Google announces for encryption on slower devices
Google has announced Adiantum, a new cipher that aims to bring robust encryption even on devices with more limited specifications that cannot use AES for performance limits.
Providing a solid cryptographic system on all devices has long since become a necessity for manufacturers. The use of state-of-the-art technology is not always possible due to the hardware requirements imposed by the latter. This is the case of the AES cipher, widely used for the encryption of both content coming from the Web (for example: example for TLS) and to encrypt the contents on the file system.
This cipher requires specific hardware instructions to be used effectively (ie without excessive performance repercussions) on the devices; in the absence of these, the penalties in terms of speed are considerable. Since most devices that use cost-effective processors, such as the Cortex-A7, do not have instructions for encryption, Google has developed Adiantum to enable data to be encrypted efficiently even on lower-end devices.
Adiantum is not an entirely new cipher, but makes use of portions already present in other ciphers. Specifically, when encrypting a 4,096 byte block (typical sector size of a file system), it uses a combination of hashing with Poly1305, encryption of the last 16 bytes via AES-256 (which does not impact performance significantly) and moreover through ChaCha12.
This last cipher is used because it does not require specific instructions and works with the normal operations of addition, rotation and XOR; it is implementable in software with good overall performance. Adiantum was created because it allows to preserve the length of the blocks keeping the ability to completely alter the ciphertext if any bit is changed in the original text.
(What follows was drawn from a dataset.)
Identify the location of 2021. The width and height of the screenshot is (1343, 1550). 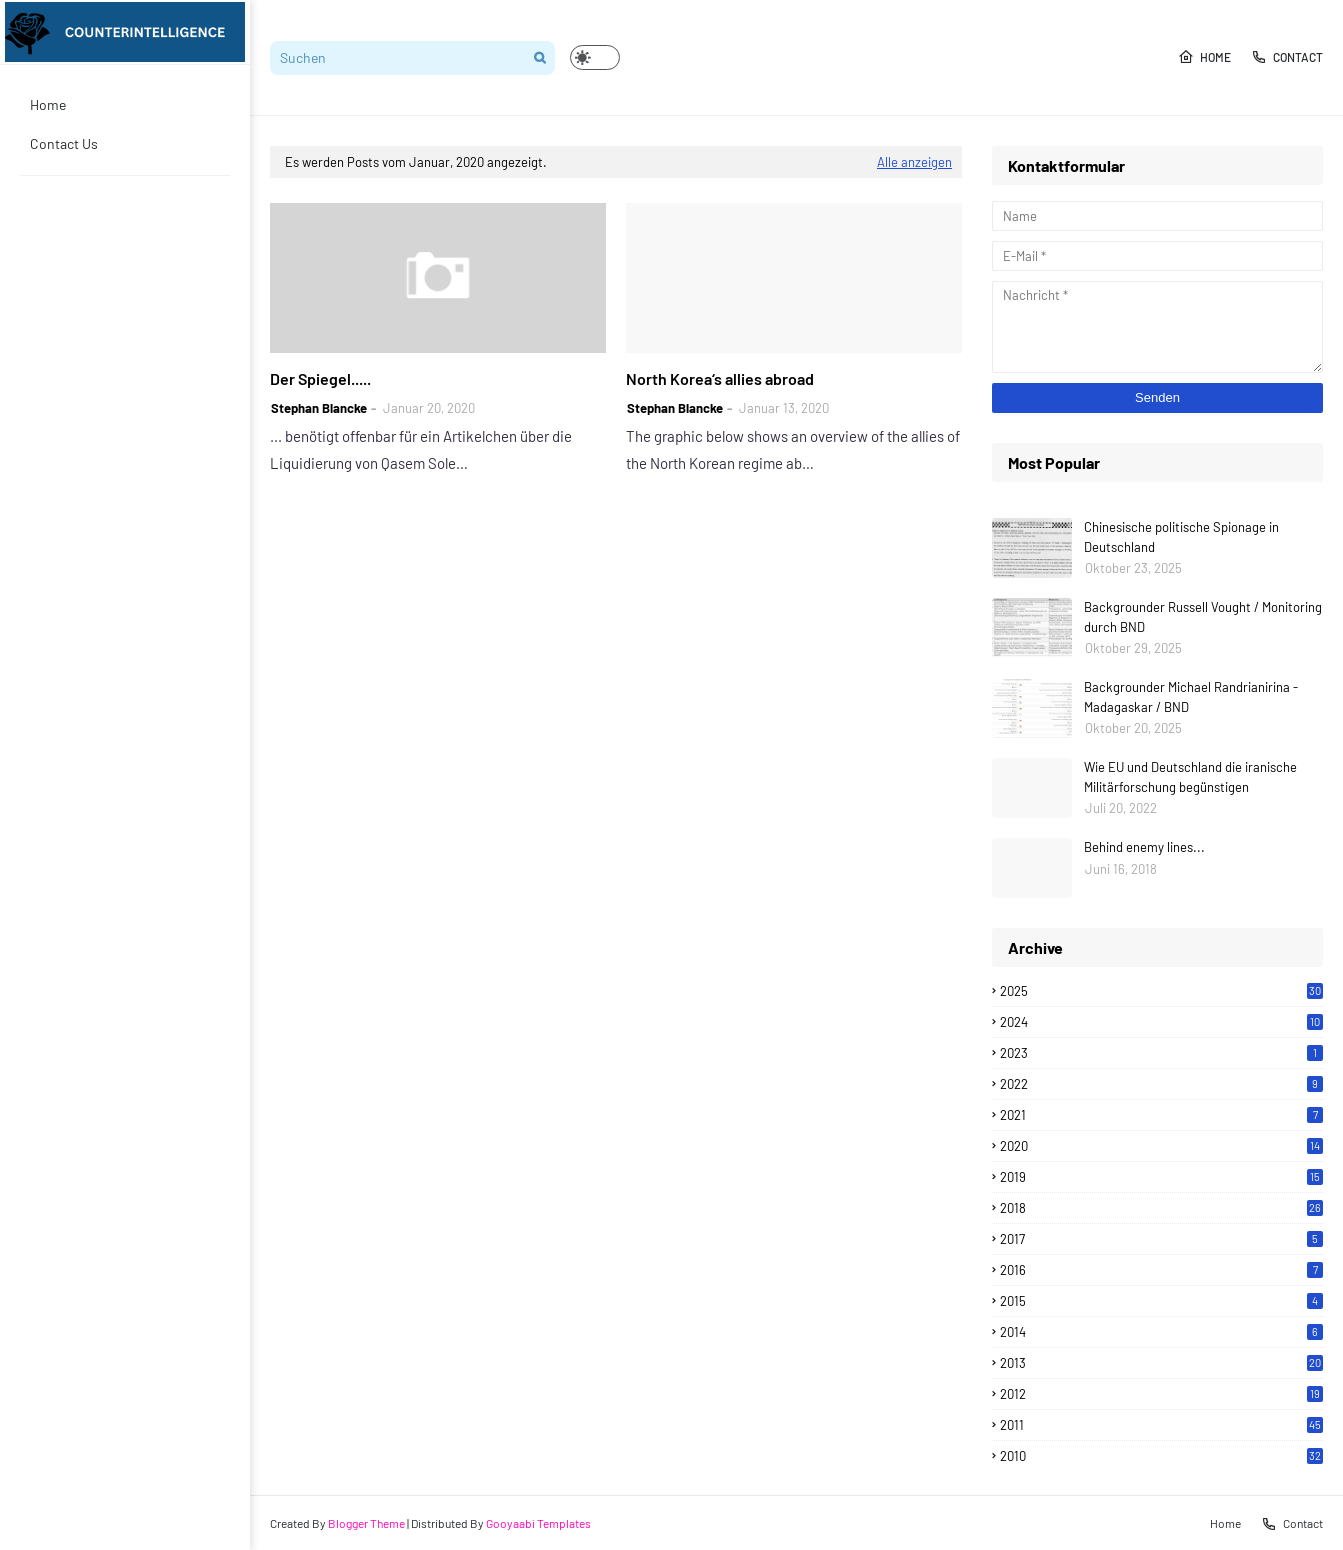
(1161, 1115).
Like DES and AES, ChaCha also works in rounds: each round increases security, at the cost of lower performance. So far, up to seven rounds of ChaCha have been found: the seven-round variant was punctured in 2008, but no attacks for the eight-round variant have yet been found. Google chose the 12 round variant for Adiantum (ChaCha12).
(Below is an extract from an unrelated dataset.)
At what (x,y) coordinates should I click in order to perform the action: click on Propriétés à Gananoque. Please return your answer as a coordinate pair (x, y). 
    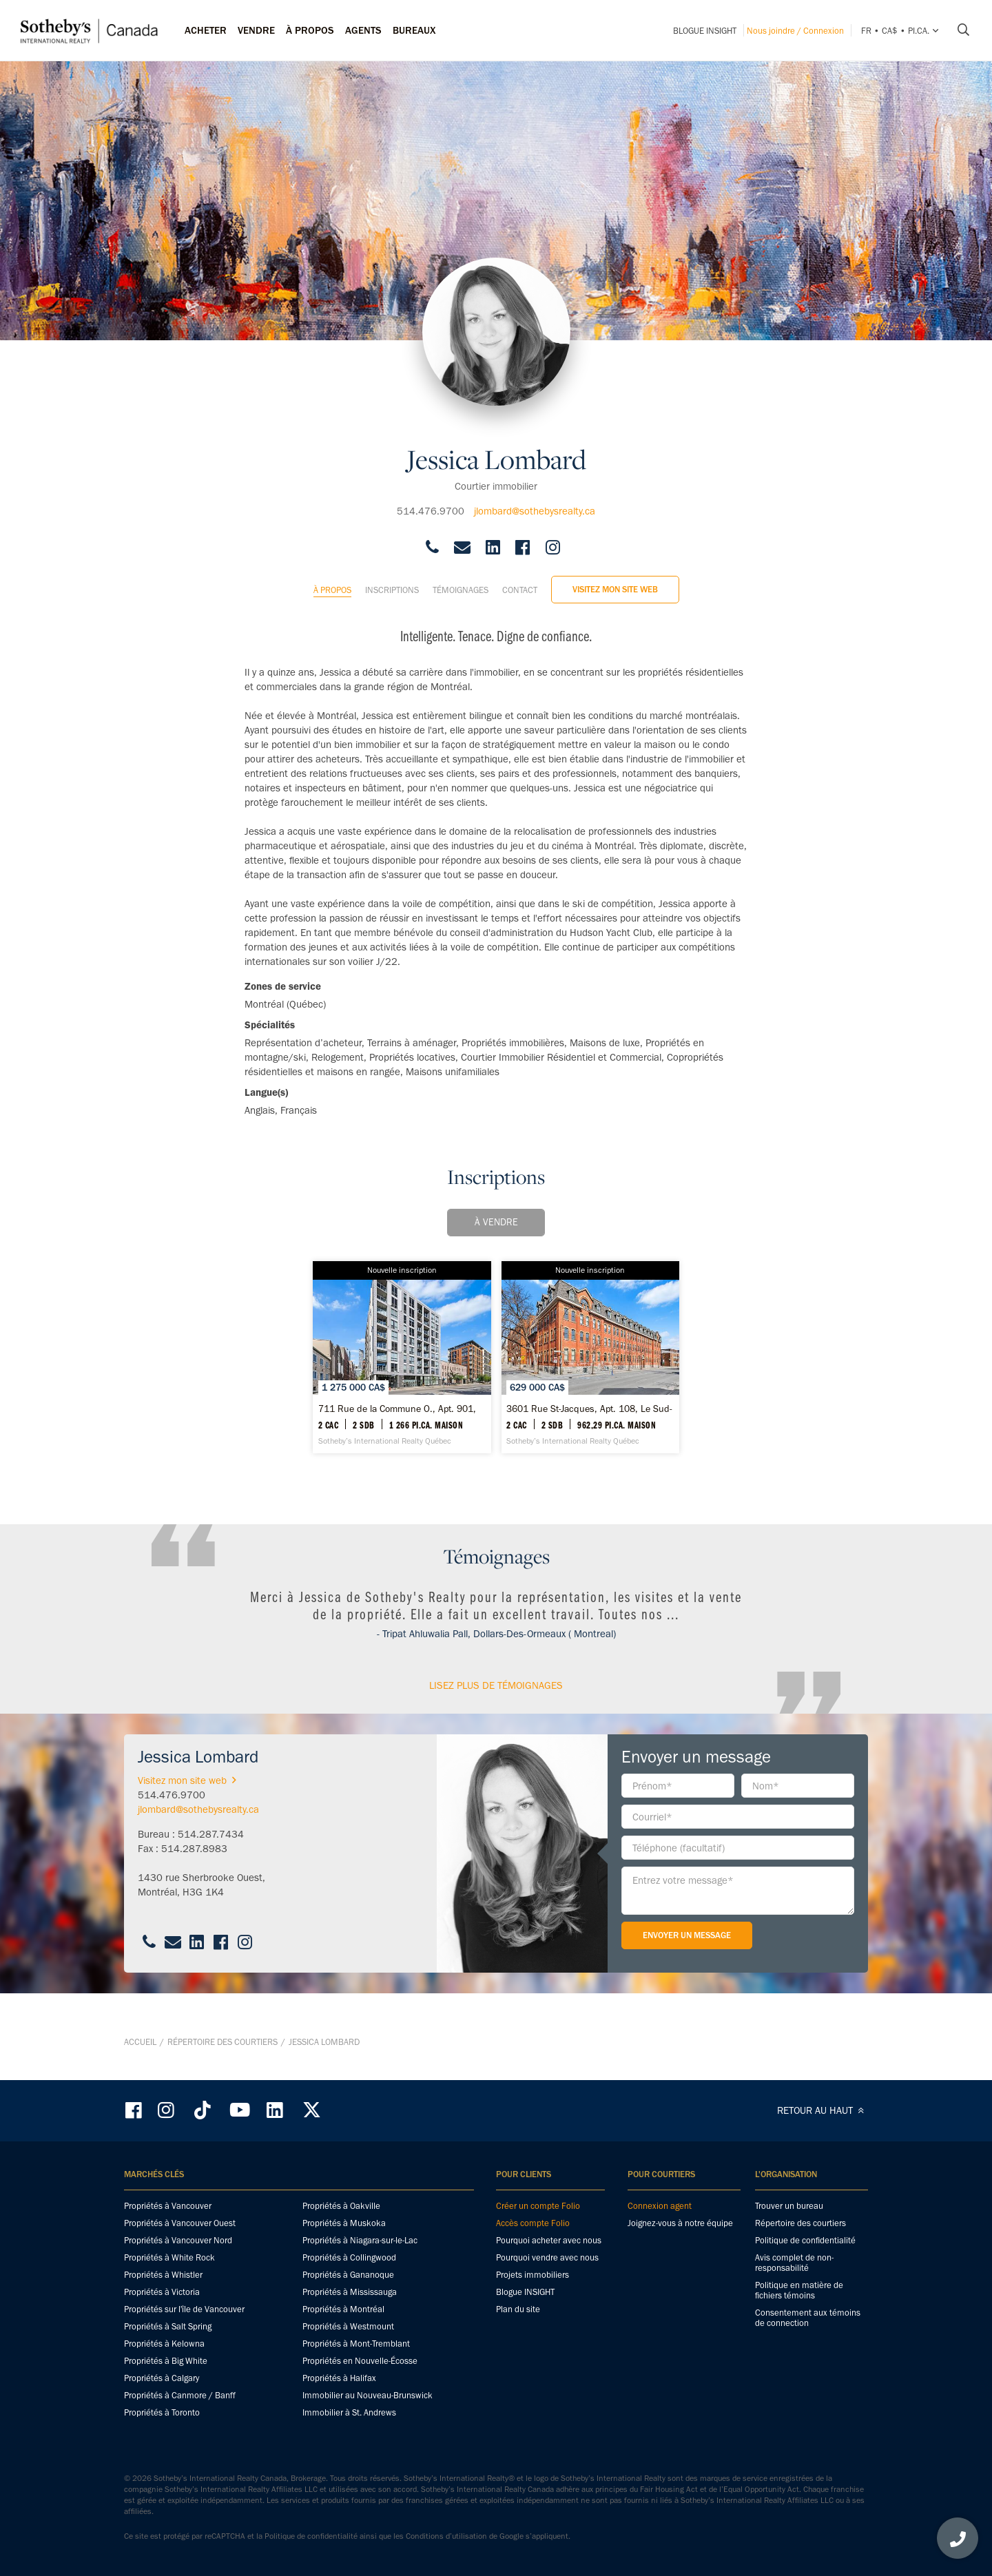
    Looking at the image, I should click on (348, 2275).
Adiantum will become part of Android specifications starting from Android Q. It must be used for all devices that are not able to provide performance equal to at least 50 MiB/s, while above this, threshold will be mandatory to use AES-256.
In the language of flowers, the capillus-veneris (part of the Adiantaceae, hence the name of the Google project) means discretion and sincerity: qualities that are hoped to be confirmed by the analysis of Adiantum and the proof of the facts. Further information and a more technical explanation of the operation are available on the Google blog.